Pakistan stock market regulator after reviewing all the aspects of the risk management has decided to take several measures aimed to boost the confidence of investors, improve liquidity in the stock market and larger interest of the capital market. The Board of Directors of Karachi, Lahore and Islamabad Stock Exchanges met Dr Tariq Hassan, chairman SECP, and Shahid Ghaffar, Commissioner SECP, in Islamabad on Wednesday to review the risk management issues.
Number of decisions were taken in the meeting, which are the position limit in future trading has been enhanced from 1 percent to 3 percent in each scrip by each member based on free float. The 3 percent may be enhanced to 5 percent on the implementation of pre-trade verification system at the Karachi Stock Exchange by July 2005.
The requirement of 100 percent cash margin in case of exposure exceeding Rs 200 million has been reduced to 50 percent cash margin and 50 percent margin in eligible securities in the futures market or bank guarantee from a scheduled bank acceptable to the exchange.
Existing futures contracts based on deliverables will be allowed for trading until September 2005. These contracts would be standardised. In the event of any settlement problem in the deliverable futures contracts the principle of hammer price shall be followed to settle the outstanding trades.
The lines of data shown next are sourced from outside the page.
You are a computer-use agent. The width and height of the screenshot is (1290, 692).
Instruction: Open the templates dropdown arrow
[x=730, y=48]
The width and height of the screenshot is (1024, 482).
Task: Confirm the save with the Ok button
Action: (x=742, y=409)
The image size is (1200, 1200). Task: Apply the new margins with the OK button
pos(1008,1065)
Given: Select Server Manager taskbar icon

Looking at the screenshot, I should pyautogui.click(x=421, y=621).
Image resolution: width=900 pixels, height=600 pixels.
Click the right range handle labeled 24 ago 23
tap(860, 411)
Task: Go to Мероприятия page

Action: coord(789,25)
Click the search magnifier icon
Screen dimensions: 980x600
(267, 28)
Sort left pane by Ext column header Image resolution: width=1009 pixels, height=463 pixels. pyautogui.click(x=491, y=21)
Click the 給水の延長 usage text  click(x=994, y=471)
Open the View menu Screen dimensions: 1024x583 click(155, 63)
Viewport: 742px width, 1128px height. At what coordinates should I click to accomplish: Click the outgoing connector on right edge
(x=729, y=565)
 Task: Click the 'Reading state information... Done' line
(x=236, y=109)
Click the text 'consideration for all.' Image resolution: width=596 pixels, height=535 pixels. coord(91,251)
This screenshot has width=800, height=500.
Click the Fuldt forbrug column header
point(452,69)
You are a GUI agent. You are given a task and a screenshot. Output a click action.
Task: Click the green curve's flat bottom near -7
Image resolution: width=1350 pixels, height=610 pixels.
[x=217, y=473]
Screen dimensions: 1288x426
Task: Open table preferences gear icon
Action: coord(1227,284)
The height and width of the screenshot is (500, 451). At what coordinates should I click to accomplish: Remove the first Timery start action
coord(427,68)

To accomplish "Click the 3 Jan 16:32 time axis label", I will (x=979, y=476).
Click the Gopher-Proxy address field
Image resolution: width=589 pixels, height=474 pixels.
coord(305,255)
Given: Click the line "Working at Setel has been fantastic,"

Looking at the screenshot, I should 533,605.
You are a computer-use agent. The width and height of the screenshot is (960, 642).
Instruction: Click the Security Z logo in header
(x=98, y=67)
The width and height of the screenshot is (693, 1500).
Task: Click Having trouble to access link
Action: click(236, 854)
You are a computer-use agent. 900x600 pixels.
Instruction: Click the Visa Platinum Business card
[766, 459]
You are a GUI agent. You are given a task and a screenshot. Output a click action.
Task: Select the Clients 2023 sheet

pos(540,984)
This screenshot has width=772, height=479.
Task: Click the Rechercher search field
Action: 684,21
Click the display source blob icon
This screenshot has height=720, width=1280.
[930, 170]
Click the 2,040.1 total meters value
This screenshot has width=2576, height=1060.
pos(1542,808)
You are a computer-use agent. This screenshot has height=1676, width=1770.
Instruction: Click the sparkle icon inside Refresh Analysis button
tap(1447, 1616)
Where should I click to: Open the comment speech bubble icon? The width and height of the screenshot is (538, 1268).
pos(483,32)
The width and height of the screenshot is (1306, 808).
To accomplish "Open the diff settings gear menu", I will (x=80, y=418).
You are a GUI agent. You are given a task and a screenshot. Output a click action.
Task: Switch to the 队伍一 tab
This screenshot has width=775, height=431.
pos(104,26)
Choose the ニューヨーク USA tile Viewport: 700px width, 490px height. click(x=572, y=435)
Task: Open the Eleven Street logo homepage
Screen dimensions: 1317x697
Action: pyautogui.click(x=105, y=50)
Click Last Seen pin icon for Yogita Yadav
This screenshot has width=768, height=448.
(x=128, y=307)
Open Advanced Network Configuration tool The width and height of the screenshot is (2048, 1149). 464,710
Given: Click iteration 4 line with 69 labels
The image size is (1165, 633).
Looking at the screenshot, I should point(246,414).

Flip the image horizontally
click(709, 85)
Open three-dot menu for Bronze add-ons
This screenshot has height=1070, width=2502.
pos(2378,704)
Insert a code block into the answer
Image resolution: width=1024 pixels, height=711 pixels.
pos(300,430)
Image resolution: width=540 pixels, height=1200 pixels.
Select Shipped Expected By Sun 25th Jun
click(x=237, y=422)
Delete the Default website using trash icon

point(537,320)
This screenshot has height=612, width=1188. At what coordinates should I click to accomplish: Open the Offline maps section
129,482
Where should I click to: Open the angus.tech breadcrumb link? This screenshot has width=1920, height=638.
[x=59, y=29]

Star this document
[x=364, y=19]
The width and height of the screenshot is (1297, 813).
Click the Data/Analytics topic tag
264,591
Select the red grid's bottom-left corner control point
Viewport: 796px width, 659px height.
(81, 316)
With effect from October 2005 the stock exchanges would introduce standardised contracts for 30, 60 and 90 days on cash settlement basis.
Client code shall be indicated in all trades by the members of the exchanges.
Margin mechanism based on volatility and liquidity would be developed and implemented by the end of September 2005. Concentration margins would be introduced by the end of July 2005. Unique Global ID shall be developed by the CDC and implemented by November 30, 2005. Exit mechanism in the context of circuit breakers would be developed and implemented latest by the end of June 2005.
The meeting concluded with the resolve that both the SECP and the stock exchanges were conscious of the responsibilities to make adequate arrangements of risk management for the smooth running of the capital market.
Another important development taking place was that the stock market regulator has asked the KSE board of directors to submit comprehensive proposals related to lower circuit breaker ie 5 percent. The idea behind this is to safeguard investors' interest from daily downfall of the particular scrip.
The stock exchange has agreed with the suggestion of the SECP and sought two weeks time to submit the plan.
A proposal, explained by a leading broker, said if a company says Pakistan Telecommunication has lost 5 percent in any particular session, margins would be called and scrip would be removed from the circuit breaker. Soon as the PTCL again faces correction and loses another 5 percent, again margins would be called but this time the scrip would be traded on the spot basis, if investors' have fund they can buy it on cash basis.